WORK REQUIRED –
The answer must be an exact reproduction of the lines from the start of the records below through the line containing "Task: Toggle the AllowNvramReset checkbox", and nothing more.

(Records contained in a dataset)
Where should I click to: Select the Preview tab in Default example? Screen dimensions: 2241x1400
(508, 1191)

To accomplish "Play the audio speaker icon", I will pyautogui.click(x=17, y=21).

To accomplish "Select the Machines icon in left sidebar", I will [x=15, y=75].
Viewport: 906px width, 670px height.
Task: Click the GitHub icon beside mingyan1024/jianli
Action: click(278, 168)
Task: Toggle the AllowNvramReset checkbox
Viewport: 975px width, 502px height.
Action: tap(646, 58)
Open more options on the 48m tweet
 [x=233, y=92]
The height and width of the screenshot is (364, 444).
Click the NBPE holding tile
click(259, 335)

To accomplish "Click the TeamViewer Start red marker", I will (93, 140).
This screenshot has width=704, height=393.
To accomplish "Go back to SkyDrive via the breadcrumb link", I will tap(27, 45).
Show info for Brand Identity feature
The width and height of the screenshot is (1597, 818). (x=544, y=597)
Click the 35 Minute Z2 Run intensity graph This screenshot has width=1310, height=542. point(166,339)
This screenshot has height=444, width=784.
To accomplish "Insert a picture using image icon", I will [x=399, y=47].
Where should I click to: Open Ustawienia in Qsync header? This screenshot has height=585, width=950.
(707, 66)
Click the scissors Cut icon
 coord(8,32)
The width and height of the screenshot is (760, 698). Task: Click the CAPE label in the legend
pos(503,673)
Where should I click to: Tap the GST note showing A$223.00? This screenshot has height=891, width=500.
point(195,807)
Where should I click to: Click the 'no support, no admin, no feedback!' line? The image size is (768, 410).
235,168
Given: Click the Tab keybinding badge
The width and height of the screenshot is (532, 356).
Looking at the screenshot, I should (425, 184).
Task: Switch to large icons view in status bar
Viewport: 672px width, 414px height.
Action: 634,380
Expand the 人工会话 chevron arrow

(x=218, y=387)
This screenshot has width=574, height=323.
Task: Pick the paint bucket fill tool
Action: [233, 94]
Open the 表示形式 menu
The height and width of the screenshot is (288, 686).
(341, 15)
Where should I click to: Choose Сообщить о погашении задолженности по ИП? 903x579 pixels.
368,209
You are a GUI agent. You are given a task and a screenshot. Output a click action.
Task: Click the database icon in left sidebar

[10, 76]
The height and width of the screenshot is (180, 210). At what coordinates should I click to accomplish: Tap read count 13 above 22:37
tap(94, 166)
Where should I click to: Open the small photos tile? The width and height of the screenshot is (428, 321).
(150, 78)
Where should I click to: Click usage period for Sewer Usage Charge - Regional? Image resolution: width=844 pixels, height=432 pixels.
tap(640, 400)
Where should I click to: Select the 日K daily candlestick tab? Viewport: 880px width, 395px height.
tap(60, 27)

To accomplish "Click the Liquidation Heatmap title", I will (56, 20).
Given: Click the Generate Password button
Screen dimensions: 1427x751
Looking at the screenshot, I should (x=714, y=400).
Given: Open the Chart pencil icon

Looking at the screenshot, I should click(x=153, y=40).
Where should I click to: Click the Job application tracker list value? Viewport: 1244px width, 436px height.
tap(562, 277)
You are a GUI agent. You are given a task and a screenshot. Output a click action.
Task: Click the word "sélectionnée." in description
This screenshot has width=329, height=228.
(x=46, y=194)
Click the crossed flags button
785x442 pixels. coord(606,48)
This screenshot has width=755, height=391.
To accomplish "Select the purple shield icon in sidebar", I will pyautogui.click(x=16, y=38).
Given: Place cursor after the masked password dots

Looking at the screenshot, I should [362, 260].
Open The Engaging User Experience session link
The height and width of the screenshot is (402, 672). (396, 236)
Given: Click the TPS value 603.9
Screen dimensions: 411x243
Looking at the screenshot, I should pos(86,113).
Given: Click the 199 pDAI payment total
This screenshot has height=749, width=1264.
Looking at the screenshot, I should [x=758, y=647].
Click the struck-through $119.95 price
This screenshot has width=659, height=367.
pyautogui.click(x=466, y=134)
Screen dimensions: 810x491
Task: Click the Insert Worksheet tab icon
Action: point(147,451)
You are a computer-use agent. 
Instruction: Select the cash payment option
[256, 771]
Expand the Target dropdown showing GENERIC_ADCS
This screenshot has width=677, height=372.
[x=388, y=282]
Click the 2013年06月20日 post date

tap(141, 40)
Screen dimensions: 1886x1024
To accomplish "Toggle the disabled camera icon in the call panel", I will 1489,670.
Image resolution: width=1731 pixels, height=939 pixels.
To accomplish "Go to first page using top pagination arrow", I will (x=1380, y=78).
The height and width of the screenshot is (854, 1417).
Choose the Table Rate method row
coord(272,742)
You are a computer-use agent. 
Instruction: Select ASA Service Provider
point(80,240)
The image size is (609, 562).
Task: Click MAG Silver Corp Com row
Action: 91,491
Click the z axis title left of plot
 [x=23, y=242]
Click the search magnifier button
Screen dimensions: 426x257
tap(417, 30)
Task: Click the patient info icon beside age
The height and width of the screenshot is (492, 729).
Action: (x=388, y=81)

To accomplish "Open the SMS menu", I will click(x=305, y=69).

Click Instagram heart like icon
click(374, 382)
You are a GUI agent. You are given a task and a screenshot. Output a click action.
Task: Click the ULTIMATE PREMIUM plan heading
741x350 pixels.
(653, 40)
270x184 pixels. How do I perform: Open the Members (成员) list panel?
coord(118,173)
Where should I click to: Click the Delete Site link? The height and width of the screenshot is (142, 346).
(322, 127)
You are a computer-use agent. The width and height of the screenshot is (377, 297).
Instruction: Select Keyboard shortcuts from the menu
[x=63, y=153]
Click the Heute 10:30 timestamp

OUTPUT FOR THIS TASK –
Where should I click to: Select the Preview tab in Default example? Screen dimensions: 2241x1400
(508, 1191)

To accomplish "Play the audio speaker icon", I will pyautogui.click(x=17, y=21).

To accomplish "Select the Machines icon in left sidebar", I will [x=15, y=75].
Viewport: 906px width, 670px height.
Task: Click the GitHub icon beside mingyan1024/jianli
Action: click(278, 168)
Task: Toggle the AllowNvramReset checkbox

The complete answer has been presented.